**AUSGEWÄHLTER AUSZUG**:
----------
Am Anfang der vergangenen Dekade geisterte das geflügelte Wort vom peinlichsten Lieblingsstück durch die Reihen der Spex-Leser und anderer musikbegeisterter Kopfmenschen im Allgemeinen. Zuerst lag Nena mit 99 Luftballons und dem Pirat-sein-lassen in den Ohren, später sprang man zwischen flotten Stock/Aitken/Waterman-Nummern und diversen WM-geprüften Nationalhymnen im intimsten Geschmacksurteil umher. Die Pet Shop Boys haben dabei die meisten vergessen, wohl auch, weil sie mit ihren Songs weiter gegangen sind, von der Peripherie der ästhetischen Distanz ins Zentrum des kollektiven Unterbewußten.

Wie Yesterday oder Angie oder Beatles/Stones-Songs im Allgemeinen summt das erinnernde Ohr ihre Lieder vor sich hin in stillen Stunden wie auch im Trubel des verkaufsoffenen ersten Samstag im Monat, den ihre Melodien streßfrei gestalten.

Dort wo konsumiert wird, schaffen die Pet Shop Boys den verbindenden Soundtrack dazu. Als Stimulanz bei Marks & Spencer, im Kaiser's Drugstore oder mit permanentem Beat im Schuhgeschäft an der Kantstraße. Kaufhausmusik als Hymne an das Leben. Die Biografie des Hitduos ist angefüllt mit der Einsicht, daß der Gebrauchswert lebenswert ist. »Shopping«, ob in Japan oder auf der Carnaby Street, die Pet Shops haben überall den Konsum zu lieben gewußt.

Man kann sie auch nachts genießen, vorrangig vor Jahren schon in Schwulendiscos Off-Broadway und den gängigen Treffs an der Tottenham Court Road. Damals sangen sie von East-End Girls und West-End Boys, für die noch alles schnell und vergänglich erschien und eine aufgetrennte Pulsader zum Life-style gehörte. Dann fanden Neil Tennant und Nick Lowe zum ewigen Warenfluß (dem, der außer der Liebe fließt) und tauschten im Stück »Rent« Liebe gegen Wohnung, zumindest für deren Finanzierung — »I love you and you pay my rent«. Damit wurden sie ersteinmal weltweit berühmt, es lohnt kaum, die Namen der Lieder zu wiederholen, jeder mögen sich an sein Gesummtes erinnern.
----------
**DATENABSCHNITT**:
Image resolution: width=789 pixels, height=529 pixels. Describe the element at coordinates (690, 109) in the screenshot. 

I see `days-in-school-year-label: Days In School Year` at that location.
----------
**AUFGABE 1**: In welchem Stück tauschten die Pet Shop Boys laut dem Auszug über die Band Liebe gegen Wohnung?
**AUFGABE 2**: Setze den Auszug über die Pet Shop Boys nach seinem letzten Satz fort.

**SCHRIFTLICHE ANTWORT 1**: Im Stück »Rent«.

**SCHRIFTLICHE ANTWORT 2**:
Selbst das Altern ist ihnen im Gegensatz zu anderem Popvolk gestattet. Die Texte, die Neil Tennant zartstimmig in unnachahmlichem anglizistischen Englisch, nein Britisch auf den vergangenen zwei beiden Platten verkündet, zeugen davon. Sie sind so groß, so schön, so wahr und so ähem reif geworden, daß zwischen mancher leicht dahingeworfenen Melodie und dem Lauf einer Gesangszeile eine Welt offenliegt, wie sie sonst nicht der Pop-Art zugetraut wird: »as an indication/ change the dedication/ from revolution/ to revelation«. Umbenennen, den Revolutionsepos durch eine Träumerei austauschen, der Song »My October Symphony« stellt Schostakowitsch vom Kopf der Kultur mit beiden Beinen ins Leben zurück, und sei es nur für sechs Minuten Popewigkeit, amen. Vom Kitsch zur Kunst und wieder zurück sind wohl nicht viele bisher gereist. Momentan sind die Pet Shop Boys auf Tournee. Harald

Die Pet Shop Boys spielen um 20.00 Uhr in der Deutschlandhalle.